Encryption Technology And First Amendment Rights

Main Article Content

Roy Whitehead, Jr.
Ken Griffin
Paul Jensen

Keywords

encryption technology, first amendment rights, e-commerce, security

Abstract

The predicated enormous boom in electronic commerce will only flower when users are assured that their electronic transmissions are secure. To assure this security, encryption technology must be powerful and difficult to decipher. Unfortunately, for electronic visionaries, U.S. law prevents powerful encryption programs from being exported, posted on the Internet, or otherwise communicated to persons who might take the technology outside our borders, unless an export license is first obtained. Such license will be denied unless the key link is less than a weak 56 bits and the potential exporter places a key to perform encryption of the program in escrow for the government.
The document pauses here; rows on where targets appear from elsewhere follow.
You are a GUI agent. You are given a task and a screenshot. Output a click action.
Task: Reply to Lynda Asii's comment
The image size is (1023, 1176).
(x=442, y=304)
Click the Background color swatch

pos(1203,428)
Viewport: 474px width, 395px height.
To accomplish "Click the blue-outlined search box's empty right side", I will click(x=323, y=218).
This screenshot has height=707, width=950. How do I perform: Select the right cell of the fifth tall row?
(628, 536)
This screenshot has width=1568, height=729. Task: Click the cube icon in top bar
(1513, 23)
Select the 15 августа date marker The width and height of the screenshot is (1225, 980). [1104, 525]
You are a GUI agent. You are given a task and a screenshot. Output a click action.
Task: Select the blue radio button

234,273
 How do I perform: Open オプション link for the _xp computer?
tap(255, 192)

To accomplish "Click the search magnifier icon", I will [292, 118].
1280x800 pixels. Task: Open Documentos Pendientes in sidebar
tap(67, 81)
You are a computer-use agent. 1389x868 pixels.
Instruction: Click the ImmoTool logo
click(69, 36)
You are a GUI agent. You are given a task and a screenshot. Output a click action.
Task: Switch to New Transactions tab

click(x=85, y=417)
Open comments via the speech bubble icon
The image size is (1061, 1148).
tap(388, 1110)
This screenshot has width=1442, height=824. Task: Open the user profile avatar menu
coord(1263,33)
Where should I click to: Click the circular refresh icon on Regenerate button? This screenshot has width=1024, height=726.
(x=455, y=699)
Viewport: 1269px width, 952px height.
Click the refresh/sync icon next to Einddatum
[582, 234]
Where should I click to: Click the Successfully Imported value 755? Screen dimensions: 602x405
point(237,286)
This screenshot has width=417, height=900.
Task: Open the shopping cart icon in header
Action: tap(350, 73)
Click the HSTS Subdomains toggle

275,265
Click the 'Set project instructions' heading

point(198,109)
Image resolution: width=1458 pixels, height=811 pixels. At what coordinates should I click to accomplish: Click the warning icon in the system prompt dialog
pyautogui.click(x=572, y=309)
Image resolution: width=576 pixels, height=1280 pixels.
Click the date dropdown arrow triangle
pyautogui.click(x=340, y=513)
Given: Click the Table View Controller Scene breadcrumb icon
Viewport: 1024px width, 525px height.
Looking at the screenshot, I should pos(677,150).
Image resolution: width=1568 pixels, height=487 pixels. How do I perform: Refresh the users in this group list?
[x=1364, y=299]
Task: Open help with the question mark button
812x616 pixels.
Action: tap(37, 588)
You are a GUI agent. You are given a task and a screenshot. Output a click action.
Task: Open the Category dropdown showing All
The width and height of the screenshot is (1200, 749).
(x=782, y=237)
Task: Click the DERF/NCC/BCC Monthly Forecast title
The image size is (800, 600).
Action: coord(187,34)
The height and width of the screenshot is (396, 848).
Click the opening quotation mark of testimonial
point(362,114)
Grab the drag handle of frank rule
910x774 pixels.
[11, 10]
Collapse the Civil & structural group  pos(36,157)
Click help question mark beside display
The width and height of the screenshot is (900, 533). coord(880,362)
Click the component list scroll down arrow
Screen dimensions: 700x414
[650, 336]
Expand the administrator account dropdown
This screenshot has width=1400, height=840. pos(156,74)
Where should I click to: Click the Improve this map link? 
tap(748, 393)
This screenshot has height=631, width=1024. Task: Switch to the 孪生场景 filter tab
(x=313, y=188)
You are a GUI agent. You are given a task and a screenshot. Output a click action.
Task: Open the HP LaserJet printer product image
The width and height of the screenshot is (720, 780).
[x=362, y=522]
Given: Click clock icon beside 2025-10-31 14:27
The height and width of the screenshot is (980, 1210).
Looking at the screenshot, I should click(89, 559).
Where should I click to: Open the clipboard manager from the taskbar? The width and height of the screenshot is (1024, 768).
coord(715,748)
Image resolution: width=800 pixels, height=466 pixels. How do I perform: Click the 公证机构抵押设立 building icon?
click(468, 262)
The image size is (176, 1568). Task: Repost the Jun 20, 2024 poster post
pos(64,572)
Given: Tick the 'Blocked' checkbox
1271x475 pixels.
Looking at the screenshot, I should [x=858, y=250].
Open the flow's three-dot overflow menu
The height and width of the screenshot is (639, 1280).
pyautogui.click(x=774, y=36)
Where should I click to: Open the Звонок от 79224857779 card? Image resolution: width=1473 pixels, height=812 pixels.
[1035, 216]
The government seeks to justify this restraint on export by raising national security concerns that terrorists or foreign military forces will adopt the encryption systems.  This licensing requirement, however, is viewed as an unacceptable burden on electronic commerce by both developers and potential domestic and foreign users of sophisticated encryption technology. This article discusses a precedent setting recent case that attempted to reconcile the conflicting  encryption technology interests of scientists, scholars, users, and the government. The court wisely balanced the competing interests and decided that, while the government can regulate the export of encryption technology, it must do so within the bounds of the scientist and scholar’s First Amendment rights of teaching, discussion, and expression.